Jordan hangs two militants for killing US diplomat
AMMAN, Mar 11 (Reuters) Jordan executed today two Islamist militants found guilty of the murder of a US diplomat in Amman, a rare case of death sentences imposed on security detainees being carried out.
Officials told Reuters prison authorities in Swaqa hanged Libyan Salem bin Suweid, 46, and Jordanian Yasser Freihat, 28, at dawn, carrying out sentences handed down in 2004 for the murder of US diplomat Laurence Foley in October 2002.
''The death sentence by hanging against the two criminals, Salem Saad Salem bin Suweid and Jordanian national Yasser Fathi Ibrahim Freihat, was implemented at dawn after they were convicted of the terrorist act that led to the death of a diplomat working in Amman,'' a security official said.
Political detainees sentenced to death in Jordan, a staunch US ally, are rarely executed, and officials said the men were the first Muslim militants the country had hanged for years.
Jordanian intelligence accused Jordanian militant Abu Musab al-Zarqawi, the leader of al Qaeda in Iraq, of masterminding Foley's murder. Suweid and Freihat denied the charges against them and said their confessions were extracted under duress.
Hundreds of Islamists chanted slogans praising Zarqawi after relatives and sympathisers carried Freihat's body from his modest home in impoverished Russaifa on the outskirts of the capital to a nearby cemetery.
''O tyrants, Abu Musab and bin Laden will come and dig your graves,'' the young bearded men chanted before burying Freihat's body, dressed in his red prison gown.
After the burial, several bearded Islamist fundamentalists delivered speeches urging Muslim holy war (Jihad) and revenge against ''infidels and enemies of God.'' ''We bid farewell to Yasser with his wish of dying as a martyr fulfilled ... our martyrdom in Jihad (Muslim holy war) is our highest wish,'' said Sheikh Jarah Abdullah, a local cleric.
ANTI-WESTERN FEELING Activists said authorities refused to hand over Suweid's body for burial alongside that of his accomplice Freihat.
Foley's assassination, at a time of strong anti-Western feeling before the US-led invasion of Iraq in 2003, rocked the kingdom, normally a staunch US ally.

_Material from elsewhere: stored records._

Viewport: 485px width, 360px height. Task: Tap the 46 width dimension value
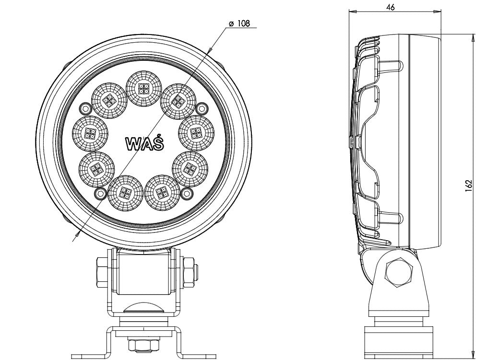tap(390, 7)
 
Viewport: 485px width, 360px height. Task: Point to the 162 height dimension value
tap(469, 186)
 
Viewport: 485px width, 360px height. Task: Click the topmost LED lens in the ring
tap(143, 88)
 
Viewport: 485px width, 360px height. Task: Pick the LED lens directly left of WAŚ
tap(90, 133)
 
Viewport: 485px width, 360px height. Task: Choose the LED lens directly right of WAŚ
tap(196, 133)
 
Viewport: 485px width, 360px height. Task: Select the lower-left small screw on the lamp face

Earlier this month rioting broke out in three big Jordanian prisons after security forces went into Swaqa to transfer Suweid and Freihat for execution. The clashes, involving 150 inmates, were the most serious in Jordan in recent years.
A Jordanian security source said riot police and prison authorities had been put on high alert because inmates had threatened to riot if the two men were executed.
Islamists in contact with security detainees said inmates were threatening ''unspecified action'' to show their anger.
Security sources said the inmates used smuggled mobile phones to organise the recent jail riots, underscoring their high level of coordination. The three prisons are among eight jails holding more than 6,000 common and political prisoners.
Dozens of inmates are being held on suspicion of plotting attacks on Israelis, Americans and Westerners.
Security officials in Jordan say the rise in militancy is tied to growing anti-American sentiment since the invasion of Iraq in 2003.